Their protest in London kept the spotlight on the scandal that is England’s all-for-profit water and sewage industry.
Scottish and Welsh consumers can be forgiven for not travelling to join the mobilisation but, then, they are fortunate enough to live in the only two nations of Britain where water is in social ownership.
As a consequence, the Welsh and Scottish water authorities enjoy the highest levels of consumer satisfaction for the quality and value of the services they provide.
In England, domestic and industrial users pay for water which varies enormously in quality and price from one region to another, while chronic underinvestment in storage and transmission means excessive leakage, frequent bursts and periodic shortages.
England is now one of the few places on Earth where water is almost entirely in corporate ownership, run mostly by private equity or foreign investment firms which flush their profits out of Britain and into overseas tax havens.
Other countries have been busy renationalising their water services in the wake of neoliberal crookery and failure. In Paris and other French cities, remunicipalisation has meant more democratic control, improved quality and lower prices. Cities and towns in Germany, the US, Africa and Asia report the same results.
In the Netherlands, private production and distribution of drinking water has been outlawed. Pioneering models of social and co-operative ownership have been launched in Argentina and Peru, where once US-led consortiums of multinational corporations sucked the industry dry.
Italy overwhelmingly rejected water privatisation in a referendum in 2011, much to the annoyance of EU commissioners. The Italians might have been forced to hold another referendum, had not the winning share of the poll been 96 per cent.
In England, meanwhile, the profiteers have turned water into a torrent of dosh for themselves and an intermittent flow of grey liquid for householders. Study after study has exposed the rampant greed and murkiness that characterise the industry.
An Open University report in 2014 found that in most years Thames Water shareholders were reaping dividends higher than the company’s profits, doubling corporate debt in order to fund the difference. Obviously, nobody in the boardroom was sacked, demoted or — as might once have happened in China — executed.

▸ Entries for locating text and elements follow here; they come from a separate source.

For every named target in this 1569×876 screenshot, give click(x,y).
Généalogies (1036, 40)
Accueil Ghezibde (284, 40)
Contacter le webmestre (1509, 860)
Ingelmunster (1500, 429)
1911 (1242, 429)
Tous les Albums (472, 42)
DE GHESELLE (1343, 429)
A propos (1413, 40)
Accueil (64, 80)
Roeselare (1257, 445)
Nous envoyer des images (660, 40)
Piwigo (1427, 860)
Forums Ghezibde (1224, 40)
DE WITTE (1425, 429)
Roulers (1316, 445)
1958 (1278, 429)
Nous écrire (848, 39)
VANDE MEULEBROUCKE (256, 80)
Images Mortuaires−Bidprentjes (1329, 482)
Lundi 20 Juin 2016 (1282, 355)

According to Greenwich University, the nine main English water companies have made almost £19 billion in profits in the past decade, after tax-dodging.

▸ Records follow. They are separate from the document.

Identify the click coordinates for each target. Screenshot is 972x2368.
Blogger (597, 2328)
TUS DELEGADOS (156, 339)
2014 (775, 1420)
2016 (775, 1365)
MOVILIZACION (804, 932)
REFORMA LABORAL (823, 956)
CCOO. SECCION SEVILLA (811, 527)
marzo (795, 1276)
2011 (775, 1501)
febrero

Of this, £18bn has drained away in dividends. Capital investment is financed by a growing mountain of debt, all of which will be dumped on consumers with interest.
The National Audit Office found that the water pirates had swallowed a tax and interest windfall of £1.2bn that could have been used to cut bills, which have risen in real terms — over and above inflation — by 40 per cent since 1989.
Naturally, regulator Ofwat has utterly failed to protect the interests of consumers and the environment, defending privatisation and astronomic levels of executive pay, dividends, debts and price rises instead.
The Tory government’s response has been a Water Act ending regional monopolies in supply to business across England, while still selling the same water.
All the more reason why the Labour leadership must stand firm in its determination to take the whole industry back into public ownership.
Without the sharks, our water services will be better managed, less expensive and more secure as low-interest investment plugs the holes and finally constructs a comprehensive water grid.